On the other hand, I have had some success exploiting the natural variation within product categories with many offerings (e.g., recommender systems for music, movies, and online shopping like Amazon). By embedding measurement within the actual purchase occasion, we can learn the when, why, what, how and where of consumption. We might discover the limits of a swivel screen in bright sunlight or when only one hand is free. The feature that appeared so valuable when introduced in the choice model may become a liability after reading users’ comments.
Features described in choice sets are not the same features that consumers consider when purchasing and imagining future usage. This more realistic product representation requires that we move from those R packages that restrict the input space (choice modeling) to those R packages that enable the analysis of high-dimensional sparse matrices with adaptive basis functions (neural networks and matrix factorization).
Bottom Line: The data collection process employed to construct and display options when repeated choice sets are presented one after another tends to simplify the purchase task and induce a decision strategy consistent with regression models we find in several R packages (e.g., bayesm, mlogit, and RChoice).
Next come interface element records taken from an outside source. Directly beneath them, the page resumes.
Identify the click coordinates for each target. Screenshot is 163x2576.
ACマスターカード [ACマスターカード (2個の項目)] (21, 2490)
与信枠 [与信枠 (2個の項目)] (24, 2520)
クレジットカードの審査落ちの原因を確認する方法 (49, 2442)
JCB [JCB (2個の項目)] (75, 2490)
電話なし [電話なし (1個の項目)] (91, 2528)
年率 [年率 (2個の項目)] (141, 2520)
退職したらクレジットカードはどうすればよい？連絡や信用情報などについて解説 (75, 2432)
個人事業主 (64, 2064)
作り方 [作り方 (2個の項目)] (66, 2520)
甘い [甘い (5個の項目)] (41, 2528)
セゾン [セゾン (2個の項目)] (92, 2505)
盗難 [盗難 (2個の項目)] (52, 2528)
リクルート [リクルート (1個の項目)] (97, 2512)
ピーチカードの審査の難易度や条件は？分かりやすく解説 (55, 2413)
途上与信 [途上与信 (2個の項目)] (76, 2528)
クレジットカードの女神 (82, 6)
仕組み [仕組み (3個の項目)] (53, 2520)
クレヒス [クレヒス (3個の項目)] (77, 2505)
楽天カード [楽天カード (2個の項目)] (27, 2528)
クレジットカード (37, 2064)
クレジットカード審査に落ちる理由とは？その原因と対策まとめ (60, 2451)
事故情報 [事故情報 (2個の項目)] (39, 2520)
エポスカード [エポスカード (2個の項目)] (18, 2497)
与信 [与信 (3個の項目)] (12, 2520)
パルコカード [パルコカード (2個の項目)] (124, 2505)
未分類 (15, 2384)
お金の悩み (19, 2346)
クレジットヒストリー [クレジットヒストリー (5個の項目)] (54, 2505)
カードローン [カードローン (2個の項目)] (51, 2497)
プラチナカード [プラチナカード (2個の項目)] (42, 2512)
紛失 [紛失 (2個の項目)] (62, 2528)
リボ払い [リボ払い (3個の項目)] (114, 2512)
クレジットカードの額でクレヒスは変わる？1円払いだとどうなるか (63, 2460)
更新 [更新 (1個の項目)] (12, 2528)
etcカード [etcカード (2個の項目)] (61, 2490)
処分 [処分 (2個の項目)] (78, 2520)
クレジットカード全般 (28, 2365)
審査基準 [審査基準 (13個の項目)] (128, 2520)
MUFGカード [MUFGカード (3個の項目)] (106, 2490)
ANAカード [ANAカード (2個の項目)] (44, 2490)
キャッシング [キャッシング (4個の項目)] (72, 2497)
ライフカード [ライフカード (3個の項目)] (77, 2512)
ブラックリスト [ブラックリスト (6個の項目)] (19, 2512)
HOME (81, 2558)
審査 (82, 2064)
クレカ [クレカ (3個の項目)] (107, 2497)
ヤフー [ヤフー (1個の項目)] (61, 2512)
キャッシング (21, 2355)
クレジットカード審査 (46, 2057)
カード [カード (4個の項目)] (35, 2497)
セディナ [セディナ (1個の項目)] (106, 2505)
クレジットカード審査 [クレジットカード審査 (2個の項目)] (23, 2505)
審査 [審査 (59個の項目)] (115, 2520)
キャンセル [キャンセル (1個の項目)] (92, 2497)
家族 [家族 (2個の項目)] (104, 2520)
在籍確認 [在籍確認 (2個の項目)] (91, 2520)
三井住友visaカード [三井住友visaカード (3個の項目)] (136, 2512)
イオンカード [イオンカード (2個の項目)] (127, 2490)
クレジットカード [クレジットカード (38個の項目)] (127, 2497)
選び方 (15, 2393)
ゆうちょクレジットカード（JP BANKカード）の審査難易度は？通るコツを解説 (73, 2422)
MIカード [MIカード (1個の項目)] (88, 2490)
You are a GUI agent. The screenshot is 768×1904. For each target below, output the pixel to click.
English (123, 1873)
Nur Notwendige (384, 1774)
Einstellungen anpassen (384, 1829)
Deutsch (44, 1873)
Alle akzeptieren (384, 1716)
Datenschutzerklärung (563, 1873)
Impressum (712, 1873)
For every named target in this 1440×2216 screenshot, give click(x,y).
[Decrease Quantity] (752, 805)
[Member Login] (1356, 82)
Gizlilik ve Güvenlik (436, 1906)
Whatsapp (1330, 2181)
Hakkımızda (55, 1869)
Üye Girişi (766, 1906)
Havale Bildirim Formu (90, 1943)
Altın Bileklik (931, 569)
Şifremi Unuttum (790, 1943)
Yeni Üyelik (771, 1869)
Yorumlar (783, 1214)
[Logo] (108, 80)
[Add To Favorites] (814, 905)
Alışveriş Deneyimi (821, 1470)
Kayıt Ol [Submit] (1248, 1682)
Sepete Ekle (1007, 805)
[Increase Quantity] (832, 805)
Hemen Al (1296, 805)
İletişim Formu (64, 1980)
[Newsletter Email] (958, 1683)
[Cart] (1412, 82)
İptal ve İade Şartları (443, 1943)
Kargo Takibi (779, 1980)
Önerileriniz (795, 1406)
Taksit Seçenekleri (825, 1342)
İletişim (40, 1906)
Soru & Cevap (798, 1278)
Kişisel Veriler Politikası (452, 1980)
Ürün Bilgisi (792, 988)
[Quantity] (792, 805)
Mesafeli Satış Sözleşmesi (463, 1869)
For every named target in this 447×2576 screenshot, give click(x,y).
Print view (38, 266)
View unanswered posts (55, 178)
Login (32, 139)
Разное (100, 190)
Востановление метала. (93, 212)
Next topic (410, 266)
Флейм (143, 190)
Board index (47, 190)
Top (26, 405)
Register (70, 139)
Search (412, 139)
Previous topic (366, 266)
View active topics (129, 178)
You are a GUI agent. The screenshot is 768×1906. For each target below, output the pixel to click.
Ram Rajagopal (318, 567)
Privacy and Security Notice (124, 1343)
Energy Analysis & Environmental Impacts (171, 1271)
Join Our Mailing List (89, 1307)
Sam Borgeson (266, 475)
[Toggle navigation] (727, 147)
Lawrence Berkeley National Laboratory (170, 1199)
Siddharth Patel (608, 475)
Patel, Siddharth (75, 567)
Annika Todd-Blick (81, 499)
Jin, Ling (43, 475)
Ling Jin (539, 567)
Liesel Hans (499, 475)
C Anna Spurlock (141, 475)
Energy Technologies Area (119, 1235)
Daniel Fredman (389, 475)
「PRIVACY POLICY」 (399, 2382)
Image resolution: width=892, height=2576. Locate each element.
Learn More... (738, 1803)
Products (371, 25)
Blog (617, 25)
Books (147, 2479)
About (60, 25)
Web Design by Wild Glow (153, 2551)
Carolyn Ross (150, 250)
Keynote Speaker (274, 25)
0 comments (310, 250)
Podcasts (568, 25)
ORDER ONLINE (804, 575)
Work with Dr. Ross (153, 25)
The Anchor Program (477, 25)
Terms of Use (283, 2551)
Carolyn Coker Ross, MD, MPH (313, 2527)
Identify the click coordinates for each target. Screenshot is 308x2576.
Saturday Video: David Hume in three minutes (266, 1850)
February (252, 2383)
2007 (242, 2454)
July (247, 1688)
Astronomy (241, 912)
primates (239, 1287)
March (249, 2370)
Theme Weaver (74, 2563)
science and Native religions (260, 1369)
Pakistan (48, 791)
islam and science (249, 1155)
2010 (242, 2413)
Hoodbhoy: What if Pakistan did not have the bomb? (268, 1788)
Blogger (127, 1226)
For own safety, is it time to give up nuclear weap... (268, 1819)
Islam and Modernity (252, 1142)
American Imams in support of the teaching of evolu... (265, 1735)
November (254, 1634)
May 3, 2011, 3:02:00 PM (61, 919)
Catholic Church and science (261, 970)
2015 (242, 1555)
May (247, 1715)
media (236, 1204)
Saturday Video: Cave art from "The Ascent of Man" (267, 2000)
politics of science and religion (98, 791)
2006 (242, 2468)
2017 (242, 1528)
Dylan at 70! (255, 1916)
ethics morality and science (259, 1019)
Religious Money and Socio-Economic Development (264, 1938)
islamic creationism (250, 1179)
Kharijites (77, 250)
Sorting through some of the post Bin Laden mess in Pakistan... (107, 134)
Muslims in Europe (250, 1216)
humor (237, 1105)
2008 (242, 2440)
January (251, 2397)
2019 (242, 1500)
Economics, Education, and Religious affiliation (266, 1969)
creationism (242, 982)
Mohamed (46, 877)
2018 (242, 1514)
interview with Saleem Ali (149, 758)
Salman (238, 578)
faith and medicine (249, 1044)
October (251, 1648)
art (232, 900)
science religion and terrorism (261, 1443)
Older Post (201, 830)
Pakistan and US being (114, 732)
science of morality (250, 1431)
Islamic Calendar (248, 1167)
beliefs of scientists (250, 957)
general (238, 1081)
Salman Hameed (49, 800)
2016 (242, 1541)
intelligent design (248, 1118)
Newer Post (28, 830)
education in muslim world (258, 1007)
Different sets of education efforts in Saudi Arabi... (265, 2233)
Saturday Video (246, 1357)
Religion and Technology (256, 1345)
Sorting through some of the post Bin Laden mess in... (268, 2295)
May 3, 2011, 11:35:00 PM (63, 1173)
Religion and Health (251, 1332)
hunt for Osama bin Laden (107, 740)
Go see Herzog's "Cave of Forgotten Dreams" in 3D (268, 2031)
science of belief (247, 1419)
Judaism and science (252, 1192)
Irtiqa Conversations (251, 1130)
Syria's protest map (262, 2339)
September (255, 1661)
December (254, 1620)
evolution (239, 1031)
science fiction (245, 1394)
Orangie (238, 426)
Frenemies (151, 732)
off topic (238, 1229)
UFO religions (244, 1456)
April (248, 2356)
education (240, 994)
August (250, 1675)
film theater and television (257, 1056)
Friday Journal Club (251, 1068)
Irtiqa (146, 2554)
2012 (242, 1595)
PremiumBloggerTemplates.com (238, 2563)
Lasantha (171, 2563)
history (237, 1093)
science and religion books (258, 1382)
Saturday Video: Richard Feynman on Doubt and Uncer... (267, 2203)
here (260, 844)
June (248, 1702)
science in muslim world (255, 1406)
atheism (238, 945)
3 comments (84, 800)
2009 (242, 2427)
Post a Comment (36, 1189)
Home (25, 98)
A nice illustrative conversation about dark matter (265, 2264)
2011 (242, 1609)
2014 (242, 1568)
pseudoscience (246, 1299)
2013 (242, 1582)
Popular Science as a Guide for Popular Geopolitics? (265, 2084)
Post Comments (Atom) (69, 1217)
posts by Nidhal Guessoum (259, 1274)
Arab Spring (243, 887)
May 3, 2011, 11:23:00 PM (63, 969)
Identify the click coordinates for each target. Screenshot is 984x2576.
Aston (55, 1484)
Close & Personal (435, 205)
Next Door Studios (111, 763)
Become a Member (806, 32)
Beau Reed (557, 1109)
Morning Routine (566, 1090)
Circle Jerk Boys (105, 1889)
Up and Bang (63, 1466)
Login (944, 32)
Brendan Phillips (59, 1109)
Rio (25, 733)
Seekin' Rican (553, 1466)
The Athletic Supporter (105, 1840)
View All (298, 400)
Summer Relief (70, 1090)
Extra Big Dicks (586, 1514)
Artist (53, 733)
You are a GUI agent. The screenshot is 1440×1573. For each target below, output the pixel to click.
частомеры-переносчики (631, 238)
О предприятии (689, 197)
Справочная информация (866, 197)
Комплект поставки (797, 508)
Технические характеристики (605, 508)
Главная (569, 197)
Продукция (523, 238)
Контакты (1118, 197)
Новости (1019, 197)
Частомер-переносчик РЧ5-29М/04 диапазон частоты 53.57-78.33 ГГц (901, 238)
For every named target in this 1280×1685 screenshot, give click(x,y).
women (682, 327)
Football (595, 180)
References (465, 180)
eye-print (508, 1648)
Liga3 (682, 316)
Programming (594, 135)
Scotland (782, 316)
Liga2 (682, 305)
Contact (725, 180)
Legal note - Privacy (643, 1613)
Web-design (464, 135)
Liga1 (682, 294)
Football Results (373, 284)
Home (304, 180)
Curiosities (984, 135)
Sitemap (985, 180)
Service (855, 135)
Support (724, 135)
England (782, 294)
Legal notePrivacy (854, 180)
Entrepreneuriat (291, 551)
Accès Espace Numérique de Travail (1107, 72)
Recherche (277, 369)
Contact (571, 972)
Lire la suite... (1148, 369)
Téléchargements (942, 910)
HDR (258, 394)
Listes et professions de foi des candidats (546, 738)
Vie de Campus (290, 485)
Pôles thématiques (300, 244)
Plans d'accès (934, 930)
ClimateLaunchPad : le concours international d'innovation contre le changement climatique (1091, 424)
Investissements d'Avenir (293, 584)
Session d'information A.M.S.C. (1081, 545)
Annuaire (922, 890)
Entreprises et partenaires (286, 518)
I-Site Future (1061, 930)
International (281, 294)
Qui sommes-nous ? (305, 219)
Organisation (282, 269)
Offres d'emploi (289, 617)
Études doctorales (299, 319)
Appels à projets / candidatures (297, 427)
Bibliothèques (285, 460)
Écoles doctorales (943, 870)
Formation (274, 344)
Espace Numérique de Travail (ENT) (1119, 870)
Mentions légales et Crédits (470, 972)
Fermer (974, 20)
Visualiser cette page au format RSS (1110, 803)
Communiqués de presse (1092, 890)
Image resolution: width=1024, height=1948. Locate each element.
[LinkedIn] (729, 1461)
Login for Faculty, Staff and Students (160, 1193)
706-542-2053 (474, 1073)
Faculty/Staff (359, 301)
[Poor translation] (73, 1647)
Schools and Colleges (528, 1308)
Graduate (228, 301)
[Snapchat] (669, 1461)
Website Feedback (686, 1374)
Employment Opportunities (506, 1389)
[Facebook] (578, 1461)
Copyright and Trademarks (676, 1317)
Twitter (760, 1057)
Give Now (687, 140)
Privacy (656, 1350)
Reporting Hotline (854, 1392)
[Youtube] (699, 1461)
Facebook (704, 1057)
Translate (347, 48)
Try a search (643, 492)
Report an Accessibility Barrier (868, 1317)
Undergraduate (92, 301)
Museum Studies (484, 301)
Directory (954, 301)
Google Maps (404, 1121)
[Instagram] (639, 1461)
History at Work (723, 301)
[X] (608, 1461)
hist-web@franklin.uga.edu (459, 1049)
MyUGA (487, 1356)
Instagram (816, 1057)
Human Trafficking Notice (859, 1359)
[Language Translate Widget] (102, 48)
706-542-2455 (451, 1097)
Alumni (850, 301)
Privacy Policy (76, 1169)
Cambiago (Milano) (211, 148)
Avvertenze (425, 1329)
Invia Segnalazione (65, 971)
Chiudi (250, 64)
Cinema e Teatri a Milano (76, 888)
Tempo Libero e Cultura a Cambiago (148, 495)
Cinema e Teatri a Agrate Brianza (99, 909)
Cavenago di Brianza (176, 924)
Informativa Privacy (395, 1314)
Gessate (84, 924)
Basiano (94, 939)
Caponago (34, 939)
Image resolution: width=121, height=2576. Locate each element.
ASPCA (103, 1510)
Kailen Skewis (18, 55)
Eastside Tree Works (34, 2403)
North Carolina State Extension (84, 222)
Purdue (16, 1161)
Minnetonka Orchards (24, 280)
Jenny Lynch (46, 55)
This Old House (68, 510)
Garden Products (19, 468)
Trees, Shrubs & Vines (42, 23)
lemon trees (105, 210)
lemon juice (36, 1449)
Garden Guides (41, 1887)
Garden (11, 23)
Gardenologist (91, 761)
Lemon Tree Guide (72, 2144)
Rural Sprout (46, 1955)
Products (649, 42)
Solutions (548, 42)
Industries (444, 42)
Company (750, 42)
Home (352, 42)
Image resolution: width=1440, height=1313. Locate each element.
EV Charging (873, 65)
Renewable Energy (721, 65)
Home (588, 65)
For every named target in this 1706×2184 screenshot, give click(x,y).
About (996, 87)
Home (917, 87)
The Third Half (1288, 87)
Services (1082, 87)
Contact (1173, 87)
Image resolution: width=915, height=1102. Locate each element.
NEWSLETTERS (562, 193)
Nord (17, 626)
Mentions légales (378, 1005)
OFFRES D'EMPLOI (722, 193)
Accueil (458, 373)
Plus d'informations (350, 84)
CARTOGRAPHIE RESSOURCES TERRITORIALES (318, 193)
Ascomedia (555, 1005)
However, when the purchase process involves extensive search over many offerings (e.g., music, movies, wines, cheeses, vacations, restaurants, cosmetics, and many more) or multiple usage occasions (e.g., work, home, daily, special events, by oneself, with others, involving children, time of day, and other contextual factors), we need to look elsewhere within R for statistical models that allow for the construction of complex and nonlinear latent variables or hidden layers that serve as the derived input for decision making (e.g., R packages for deep learning or matrix factorization).